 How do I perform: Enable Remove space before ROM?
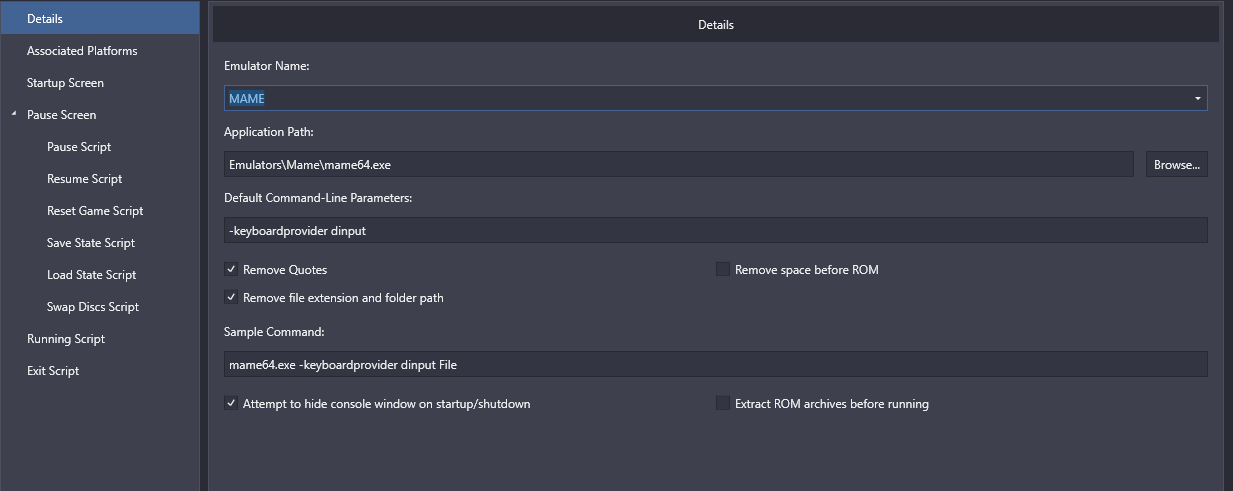[x=722, y=270]
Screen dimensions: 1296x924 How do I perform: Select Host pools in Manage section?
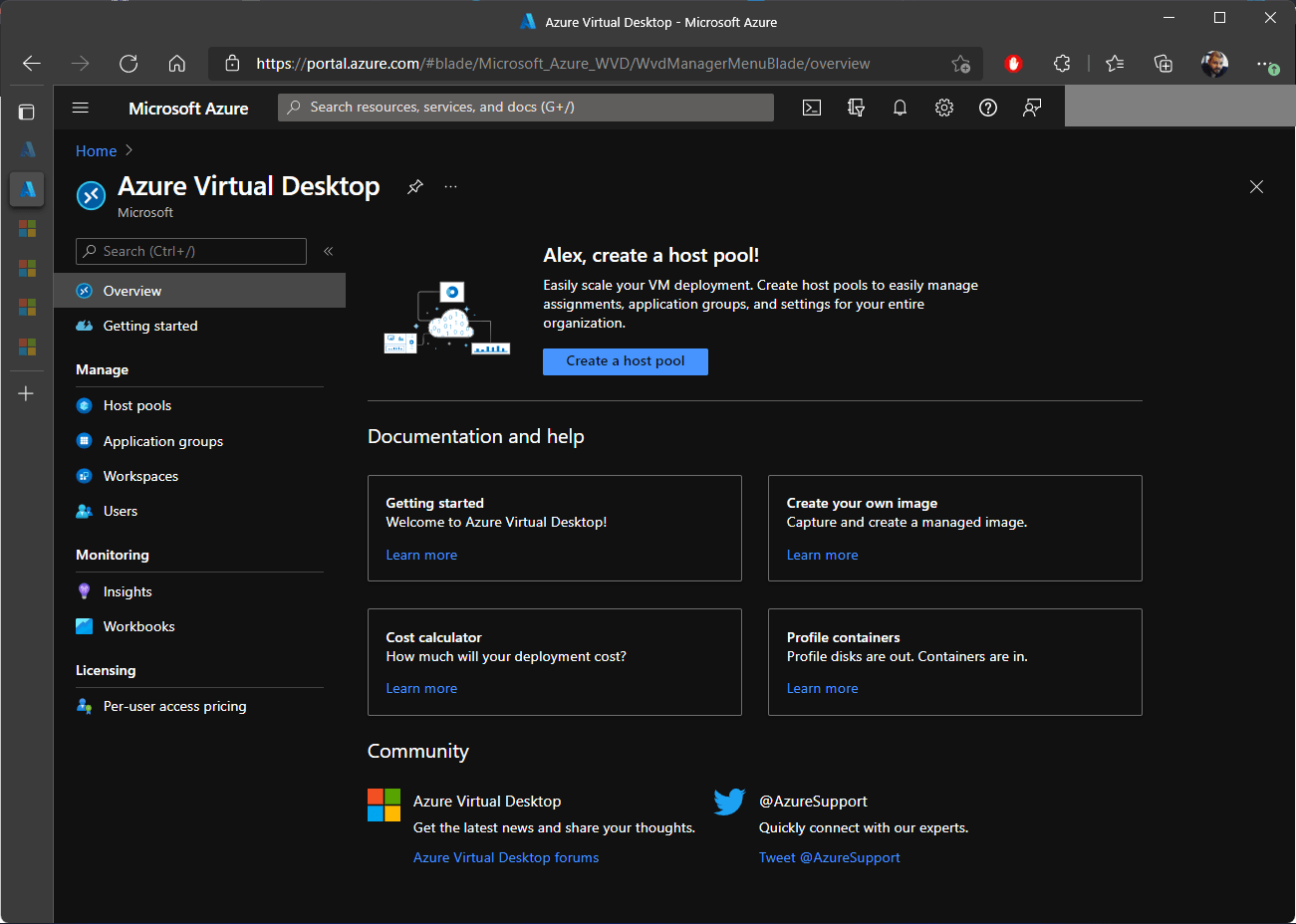click(137, 405)
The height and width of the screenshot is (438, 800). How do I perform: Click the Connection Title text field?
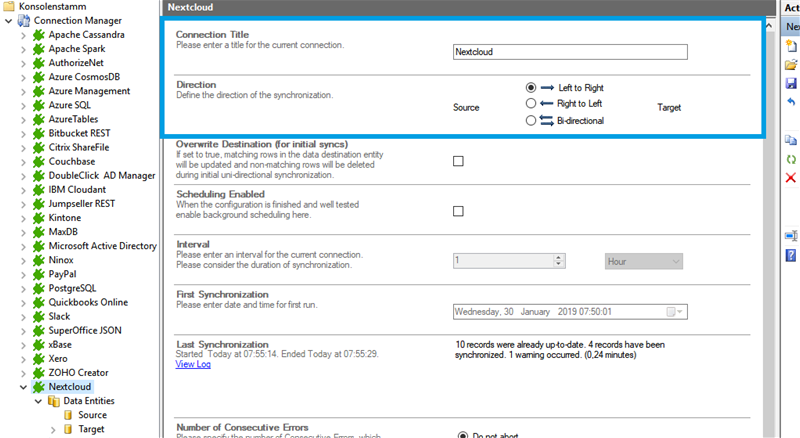point(569,52)
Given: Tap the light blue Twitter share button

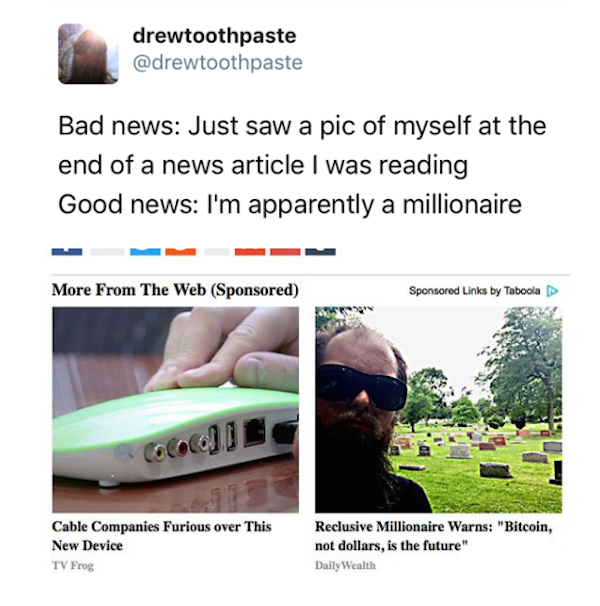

Work order:
The expected output is the exact run of lines from the one containing "Screen dimensions: 1296x924" through the final line of the data above, both ends included, with no pictures.

Solution:
Screen dimensions: 1296x924 How do I perform: Select Host pools in Manage section?
click(137, 405)
The height and width of the screenshot is (438, 800). How do I perform: Click the Connection Title text field?
point(569,52)
Given: Tap the light blue Twitter share button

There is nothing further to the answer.